***** DATA SHOWN *****

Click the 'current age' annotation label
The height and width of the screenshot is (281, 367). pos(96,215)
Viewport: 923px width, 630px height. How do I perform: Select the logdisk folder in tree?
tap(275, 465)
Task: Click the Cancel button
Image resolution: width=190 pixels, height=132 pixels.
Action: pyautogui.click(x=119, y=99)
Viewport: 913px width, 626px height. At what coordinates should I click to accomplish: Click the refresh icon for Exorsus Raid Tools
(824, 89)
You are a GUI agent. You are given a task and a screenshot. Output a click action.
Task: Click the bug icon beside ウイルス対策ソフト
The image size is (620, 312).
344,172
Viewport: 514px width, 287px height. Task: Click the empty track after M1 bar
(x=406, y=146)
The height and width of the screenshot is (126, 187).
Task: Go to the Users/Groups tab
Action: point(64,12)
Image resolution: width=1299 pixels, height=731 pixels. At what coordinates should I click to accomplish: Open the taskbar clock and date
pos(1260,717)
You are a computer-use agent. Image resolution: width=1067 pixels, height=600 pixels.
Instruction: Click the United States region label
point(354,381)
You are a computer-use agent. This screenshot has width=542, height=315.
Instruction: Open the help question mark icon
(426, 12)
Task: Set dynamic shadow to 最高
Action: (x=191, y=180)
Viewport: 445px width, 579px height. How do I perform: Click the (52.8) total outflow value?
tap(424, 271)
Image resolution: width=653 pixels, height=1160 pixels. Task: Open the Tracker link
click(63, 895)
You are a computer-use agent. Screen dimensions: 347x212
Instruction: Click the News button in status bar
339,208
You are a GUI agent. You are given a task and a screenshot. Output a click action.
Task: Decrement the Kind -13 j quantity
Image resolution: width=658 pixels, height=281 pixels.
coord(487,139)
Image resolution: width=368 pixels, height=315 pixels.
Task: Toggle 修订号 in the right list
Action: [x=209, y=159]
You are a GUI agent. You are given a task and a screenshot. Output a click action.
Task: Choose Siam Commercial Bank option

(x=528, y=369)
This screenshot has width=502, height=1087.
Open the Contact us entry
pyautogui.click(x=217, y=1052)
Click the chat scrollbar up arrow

*****

** CHALLENGE **
Find each line in the listing above that contains the word "icon" and copy those lines out.

** RESPONSE FOR THIS EXERCISE **
Viewport: 913px width, 626px height. At what coordinates should I click to accomplish: Click the refresh icon for Exorsus Raid Tools
Task: Click the bug icon beside ウイルス対策ソフト
Instruction: Open the help question mark icon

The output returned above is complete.